▸ **Problem statement**:
Copy nothing but the lines from the opening of the entries through the line that contains "Squid Game Got", exactly as written. Drop the pictures.

(Beginning of Extracted entries)

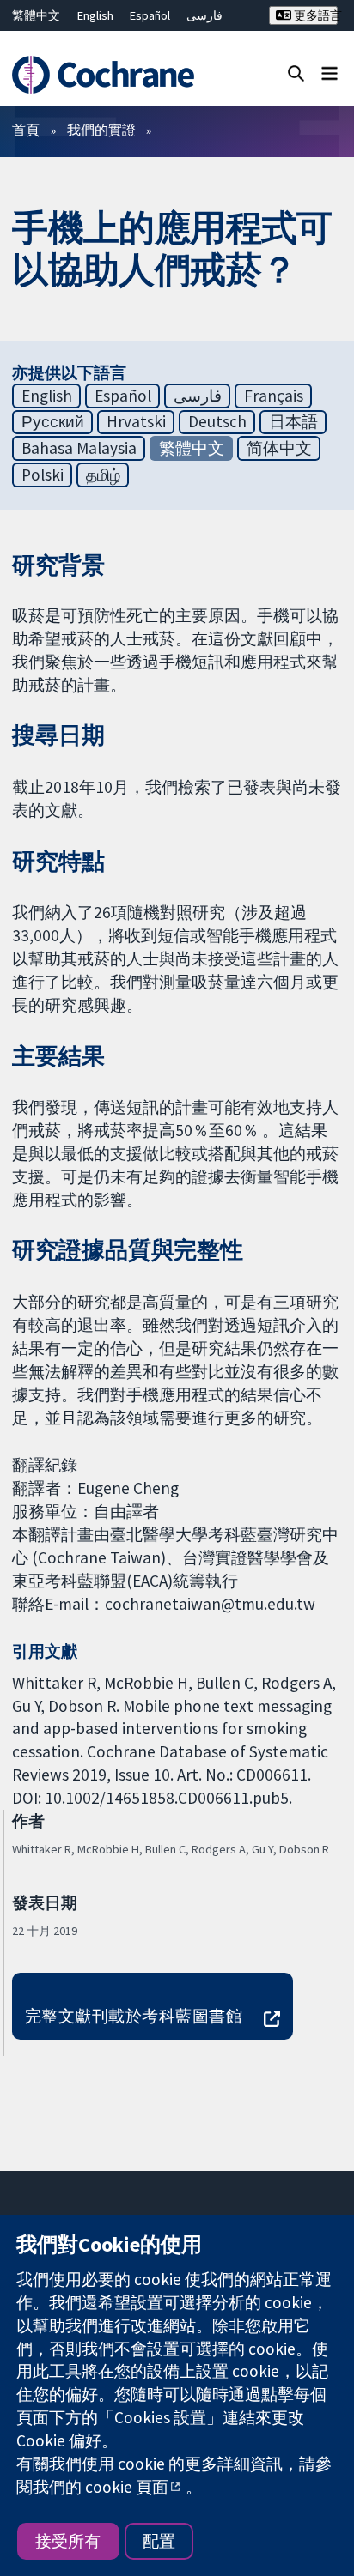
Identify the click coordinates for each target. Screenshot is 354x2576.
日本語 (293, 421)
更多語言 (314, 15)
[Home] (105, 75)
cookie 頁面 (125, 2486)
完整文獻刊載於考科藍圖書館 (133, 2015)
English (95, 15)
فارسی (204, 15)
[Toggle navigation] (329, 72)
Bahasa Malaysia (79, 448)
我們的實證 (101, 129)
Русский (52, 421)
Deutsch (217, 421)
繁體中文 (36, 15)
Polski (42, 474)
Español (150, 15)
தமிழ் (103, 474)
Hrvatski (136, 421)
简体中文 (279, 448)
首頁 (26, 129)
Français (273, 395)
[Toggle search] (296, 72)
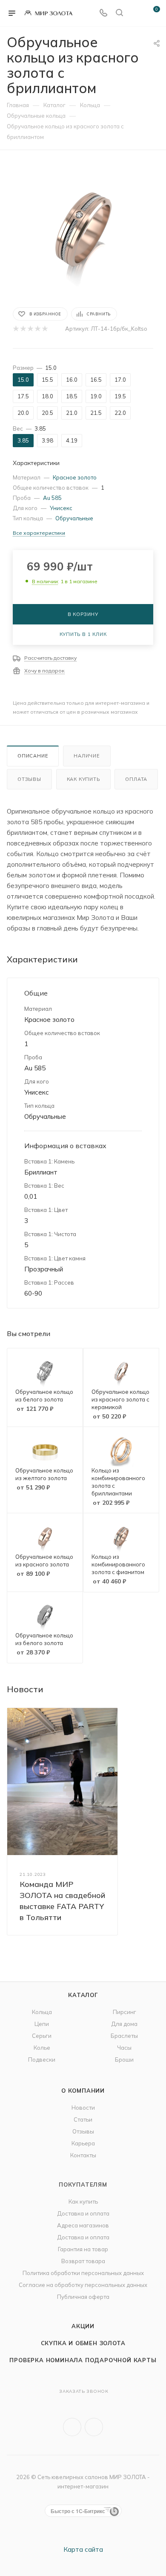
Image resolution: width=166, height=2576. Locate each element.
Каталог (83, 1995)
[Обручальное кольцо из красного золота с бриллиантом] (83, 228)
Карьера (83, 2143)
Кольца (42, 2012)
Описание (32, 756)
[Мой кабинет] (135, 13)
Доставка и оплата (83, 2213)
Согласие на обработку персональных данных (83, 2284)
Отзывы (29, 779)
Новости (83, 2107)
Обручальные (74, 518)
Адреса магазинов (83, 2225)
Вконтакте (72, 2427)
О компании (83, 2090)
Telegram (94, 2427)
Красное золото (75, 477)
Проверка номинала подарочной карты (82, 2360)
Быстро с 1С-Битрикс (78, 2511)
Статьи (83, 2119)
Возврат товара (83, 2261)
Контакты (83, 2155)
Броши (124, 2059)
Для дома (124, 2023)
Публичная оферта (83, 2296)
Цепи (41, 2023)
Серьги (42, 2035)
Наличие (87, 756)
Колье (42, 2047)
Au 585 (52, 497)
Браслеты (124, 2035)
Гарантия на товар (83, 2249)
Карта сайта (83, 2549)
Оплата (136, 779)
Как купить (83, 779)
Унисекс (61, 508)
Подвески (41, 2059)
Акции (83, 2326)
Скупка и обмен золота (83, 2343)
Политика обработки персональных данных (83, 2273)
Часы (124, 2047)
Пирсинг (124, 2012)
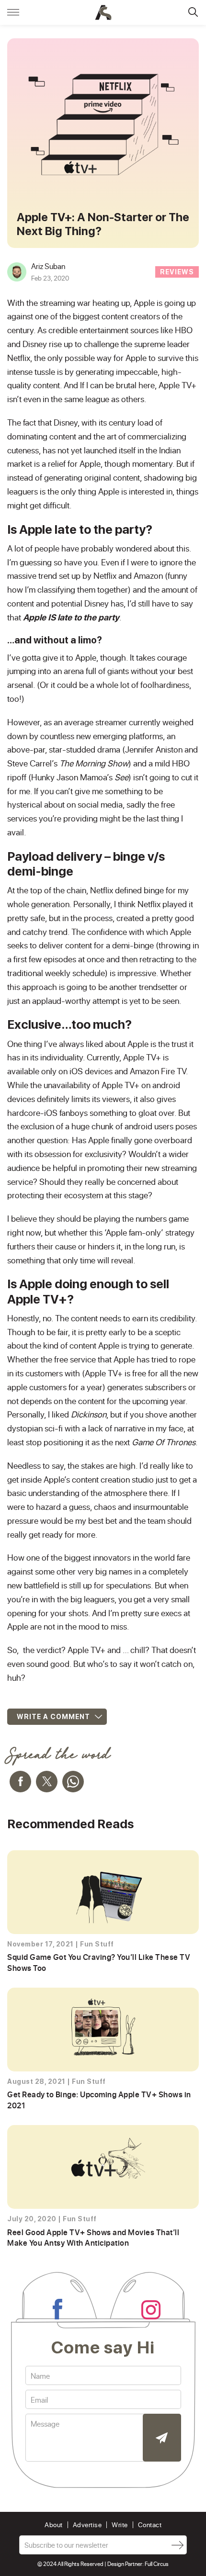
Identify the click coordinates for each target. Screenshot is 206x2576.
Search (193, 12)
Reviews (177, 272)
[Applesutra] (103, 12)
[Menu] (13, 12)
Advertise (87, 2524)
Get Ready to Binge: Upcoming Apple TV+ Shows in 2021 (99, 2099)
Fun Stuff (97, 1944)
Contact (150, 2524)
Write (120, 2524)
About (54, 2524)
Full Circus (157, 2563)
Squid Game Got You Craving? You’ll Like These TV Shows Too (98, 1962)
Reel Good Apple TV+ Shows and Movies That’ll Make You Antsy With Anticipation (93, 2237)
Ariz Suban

(End of Extracted entries)

▸ **Your solution**:
Identify the click coordinates for each target. Screenshot is 354x2576.
日本語 (293, 421)
更多語言 (314, 15)
[Home] (105, 75)
cookie 頁面 (125, 2486)
完整文獻刊載於考科藍圖書館 (133, 2015)
English (95, 15)
فارسی (204, 15)
[Toggle navigation] (329, 72)
Bahasa Malaysia (79, 448)
我們的實證 (101, 129)
Русский (52, 421)
Deutsch (217, 421)
繁體中文 (36, 15)
Polski (42, 474)
Español (150, 15)
தமிழ் (103, 474)
Hrvatski (136, 421)
简体中文 (279, 448)
首頁 (26, 129)
Français (273, 395)
[Toggle search] (296, 72)
Image resolution: width=166, height=2576. Locate each element.
Каталог (83, 1995)
[Обручальное кольцо из красного золота с бриллиантом] (83, 228)
Карьера (83, 2143)
Кольца (42, 2012)
Описание (32, 756)
[Мой кабинет] (135, 13)
Доставка и оплата (83, 2213)
Согласие на обработку персональных данных (83, 2284)
Отзывы (29, 779)
Новости (83, 2107)
Обручальные (74, 518)
Адреса магазинов (83, 2225)
Вконтакте (72, 2427)
О компании (83, 2090)
Telegram (94, 2427)
Красное золото (75, 477)
Проверка номинала подарочной карты (82, 2360)
Быстро с 1С-Битрикс (78, 2511)
Статьи (83, 2119)
Возврат товара (83, 2261)
Контакты (83, 2155)
Броши (124, 2059)
Для дома (124, 2023)
Публичная оферта (83, 2296)
Цепи (41, 2023)
Серьги (42, 2035)
Наличие (87, 756)
Колье (42, 2047)
Au 585 (52, 497)
Браслеты (124, 2035)
Гарантия на товар (83, 2249)
Карта сайта (83, 2549)
Оплата (136, 779)
Как купить (83, 779)
Унисекс (61, 508)
Подвески (41, 2059)
Акции (83, 2326)
Скупка и обмен золота (83, 2343)
Политика обработки персональных данных (83, 2273)
Часы (124, 2047)
Пирсинг (124, 2012)
Identify the click coordinates for each target. Screenshot is 206x2576.
Search (193, 12)
Reviews (177, 272)
[Applesutra] (103, 12)
[Menu] (13, 12)
Advertise (87, 2524)
Get Ready to Binge: Upcoming Apple TV+ Shows in 2021 (99, 2099)
Fun Stuff (97, 1944)
Contact (150, 2524)
Write (120, 2524)
About (54, 2524)
Full Circus (157, 2563)
Squid Game Got You Craving? You’ll Like These TV Shows Too (98, 1962)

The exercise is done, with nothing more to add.